What changed? In one of those twists of fate I found myself moving from Australia to England to get married, and needed to either retrain as an optometrist - my profession at the time - or have yet another career change. What was I going to do this time? And I remembered being that 17 year old who wanted to write but never really took it seriously. At that point I decided I didn’t want to wake up one day decades later and never have tried.

And try I did. My first novel I finished in the summer of 2006. Titled Life Lists, it followed three lifelong friends and how their lives changed from what they'd been so sure of as teens, written on lists and opened when one of them died years later. It was for adult readers and In hindsight it wasn’t great – though at the time I seem to remember feeling so immensely proud at finally having finished something that surely someone would congratulate me and publish it! Alas, no. But I did get some personal comments from submissions. 

I carried on writing – short stories, novels – but somehow felt something wasn’t quite right. Without really understanding why, I started to fall out of love with the process.

Then, chance intervened. I got a job at Calibre audio library – a charity that does audio books for the visually impaired and dyslexics – to develop the children’s side of things. For the interview I had to convince them I knew a lot about children’s books: I didn’t. I did a crash course in libraries and bookshops and somehow got the job. And then I thought I better read some of the authors I'd been telling him I knew all about: children’s books. Something I hadn’t done in years. And I fell back in love with words, reading, writing. This was where I was meant to be. 
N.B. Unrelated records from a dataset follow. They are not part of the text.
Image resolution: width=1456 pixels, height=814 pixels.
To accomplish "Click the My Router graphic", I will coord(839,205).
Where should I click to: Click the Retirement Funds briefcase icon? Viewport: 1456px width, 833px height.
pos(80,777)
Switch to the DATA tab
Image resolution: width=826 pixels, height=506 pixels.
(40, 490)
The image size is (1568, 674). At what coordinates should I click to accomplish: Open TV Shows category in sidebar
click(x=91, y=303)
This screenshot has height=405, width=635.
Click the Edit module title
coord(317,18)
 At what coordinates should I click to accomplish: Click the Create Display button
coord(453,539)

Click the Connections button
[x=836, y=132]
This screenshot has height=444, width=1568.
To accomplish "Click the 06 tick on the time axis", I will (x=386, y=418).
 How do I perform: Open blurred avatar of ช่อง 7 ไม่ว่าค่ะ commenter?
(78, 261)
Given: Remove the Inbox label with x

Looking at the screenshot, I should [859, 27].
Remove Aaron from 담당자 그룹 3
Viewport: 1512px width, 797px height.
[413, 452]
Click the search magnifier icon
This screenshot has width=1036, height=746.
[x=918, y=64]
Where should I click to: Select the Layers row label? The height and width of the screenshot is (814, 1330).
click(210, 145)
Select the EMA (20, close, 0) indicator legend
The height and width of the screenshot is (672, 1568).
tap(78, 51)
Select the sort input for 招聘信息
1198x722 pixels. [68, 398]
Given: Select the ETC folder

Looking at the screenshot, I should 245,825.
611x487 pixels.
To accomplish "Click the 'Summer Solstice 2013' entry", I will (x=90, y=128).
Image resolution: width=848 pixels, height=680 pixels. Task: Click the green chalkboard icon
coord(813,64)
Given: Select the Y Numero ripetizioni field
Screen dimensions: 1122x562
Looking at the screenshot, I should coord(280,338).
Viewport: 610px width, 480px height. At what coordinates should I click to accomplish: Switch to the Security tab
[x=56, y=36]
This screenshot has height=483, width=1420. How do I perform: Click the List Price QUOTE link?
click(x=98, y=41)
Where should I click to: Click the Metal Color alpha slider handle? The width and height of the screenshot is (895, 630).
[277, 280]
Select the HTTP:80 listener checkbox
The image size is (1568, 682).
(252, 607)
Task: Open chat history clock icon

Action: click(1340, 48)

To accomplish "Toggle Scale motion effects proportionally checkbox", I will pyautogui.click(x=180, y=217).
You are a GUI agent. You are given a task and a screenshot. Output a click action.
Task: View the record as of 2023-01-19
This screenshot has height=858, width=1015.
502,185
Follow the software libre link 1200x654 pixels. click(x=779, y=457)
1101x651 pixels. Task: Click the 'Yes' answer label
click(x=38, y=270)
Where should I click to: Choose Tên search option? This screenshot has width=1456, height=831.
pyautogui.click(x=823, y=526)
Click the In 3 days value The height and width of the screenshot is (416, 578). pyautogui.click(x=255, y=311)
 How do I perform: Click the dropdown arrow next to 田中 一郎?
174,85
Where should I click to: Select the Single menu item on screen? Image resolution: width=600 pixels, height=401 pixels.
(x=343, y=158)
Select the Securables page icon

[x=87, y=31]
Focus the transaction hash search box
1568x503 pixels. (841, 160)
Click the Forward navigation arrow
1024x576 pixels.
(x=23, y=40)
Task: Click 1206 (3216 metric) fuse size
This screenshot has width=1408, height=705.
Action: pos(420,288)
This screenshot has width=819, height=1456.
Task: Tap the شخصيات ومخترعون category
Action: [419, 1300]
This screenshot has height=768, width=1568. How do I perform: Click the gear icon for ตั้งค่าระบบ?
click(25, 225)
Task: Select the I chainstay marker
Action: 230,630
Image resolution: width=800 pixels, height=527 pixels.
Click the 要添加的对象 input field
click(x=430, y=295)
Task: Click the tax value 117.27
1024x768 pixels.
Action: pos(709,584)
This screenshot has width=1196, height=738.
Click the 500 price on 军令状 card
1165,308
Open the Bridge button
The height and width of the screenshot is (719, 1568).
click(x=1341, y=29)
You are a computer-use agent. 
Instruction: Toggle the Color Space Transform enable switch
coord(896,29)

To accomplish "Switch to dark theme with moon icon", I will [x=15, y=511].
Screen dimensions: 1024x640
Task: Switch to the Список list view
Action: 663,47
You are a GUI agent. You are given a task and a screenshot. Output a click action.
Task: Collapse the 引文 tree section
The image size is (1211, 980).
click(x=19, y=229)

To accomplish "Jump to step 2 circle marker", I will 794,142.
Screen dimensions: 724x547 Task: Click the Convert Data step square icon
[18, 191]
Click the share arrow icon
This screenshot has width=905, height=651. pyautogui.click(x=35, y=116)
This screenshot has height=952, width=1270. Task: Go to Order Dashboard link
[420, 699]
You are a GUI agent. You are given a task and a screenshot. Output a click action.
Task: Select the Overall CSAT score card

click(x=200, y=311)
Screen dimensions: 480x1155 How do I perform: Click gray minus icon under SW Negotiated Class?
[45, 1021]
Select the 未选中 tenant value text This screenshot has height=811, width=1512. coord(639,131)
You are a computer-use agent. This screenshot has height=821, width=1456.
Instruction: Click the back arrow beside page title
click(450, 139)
I started my first children’s novel on an overnight flight back from Canada. My dad there was very ill and it was an emotionally fraught time to say the least. Soon after I read about the Winchester Writer’s Conference in a writing magazine, and I think I was desperate for an escape, to do something that was just for me. Away I went! I entered that first children’s story I’d started on the overnight flight into a competition … and it won. I'd tell you what it was about but it's still in my might-rewrite-it-one-day file. 

I finished it and then started subbing it to agents and publishers using the handy Children’s Writers and Artists Yearbook, and somewhere in that book a children’s writing organisation was mentioned: the Society of Children’s Book Writers and Illustrators. I looked into it. And went off to their conference that November, in 2008.

And there I found my home. I met Candy Gourlay and loads of other children’s writers at that first conference. Other than one year when I wasn’t well I’ve been every year since, as well as to countless other events. I got a reality check or two along the way – apparently just finishing a novel that wins a prize isn’t enough to guarantee fame and fortune? And I learned and wrote and shared the good news and bad along the way.

There were all the slings and arrows of writing more novels, getting rejected, getting encouraged, getting rejected some more … and some more … and yes, you guessed it: some more. Finally, my novel Slated – the ninth I’d written and submitted – found a home with agent Caroline Sheldon and publisher Orchard books back in 2011; it was published in 2012.
So. How much of getting there was written in the stars, and how much was total luck? I like to think a bit of both.



Teri Terry is the author of best-selling award-winning thrillers for teens, including Fated, the Slated trilogy, Mind GamesBook of Lies and the Dark Matter trilogy. She has lived around the world but now calls a village in Buckinghamshire home. Teri loves all animals but especially Scooby, the world’s cutest puppy.